TASK INSTRUCTIONS
Repeat the records in full and exactly, omitting pictures.

RECORDS FOR THE EXERCISE
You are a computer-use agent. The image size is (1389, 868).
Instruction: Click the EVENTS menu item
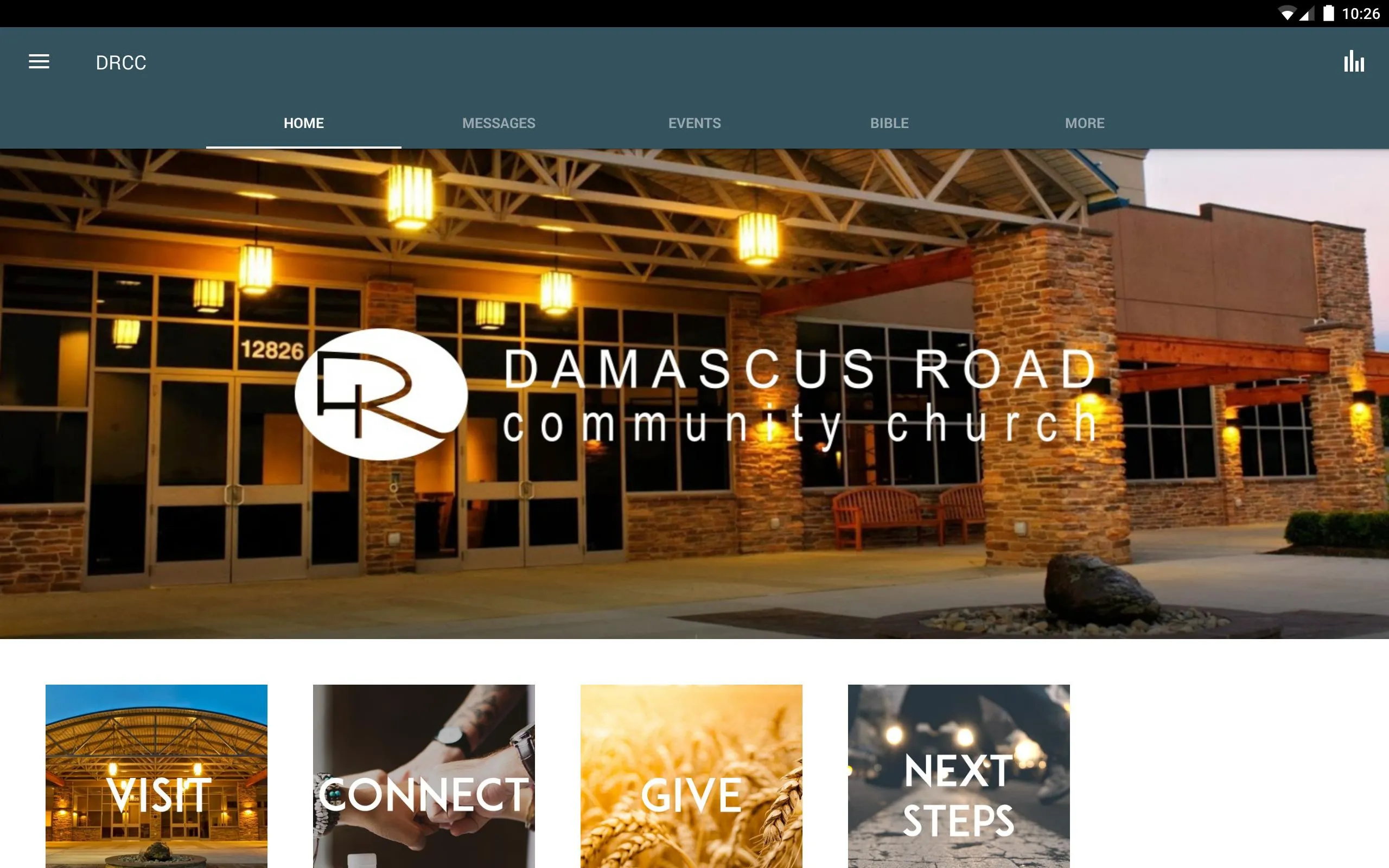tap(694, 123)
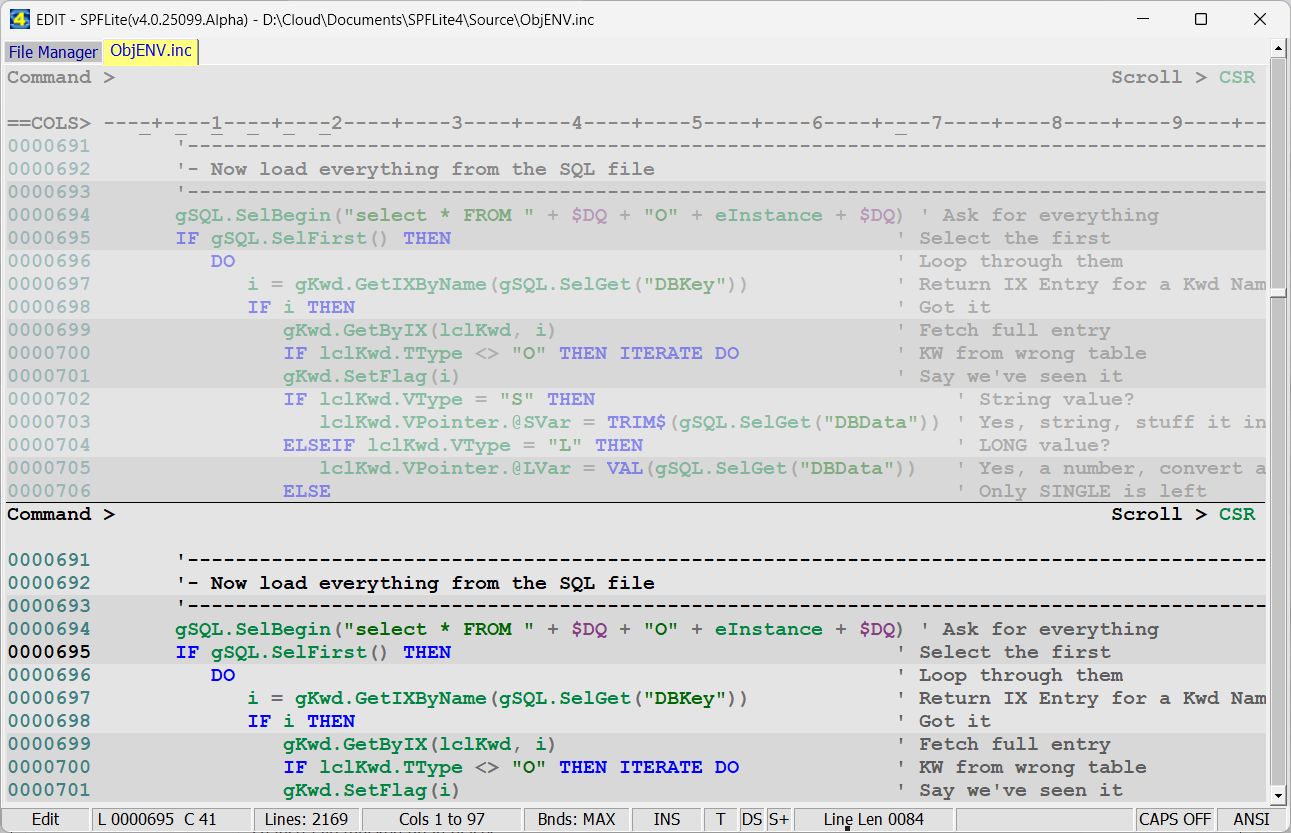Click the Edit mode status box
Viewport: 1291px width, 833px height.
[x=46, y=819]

EXERCISE RESPONSE
You are a computer-use agent. The image size is (1389, 868).
Instruction: Click the EVENTS menu item
tap(694, 123)
Click the Edit mode status box
Viewport: 1291px width, 833px height.
[x=46, y=819]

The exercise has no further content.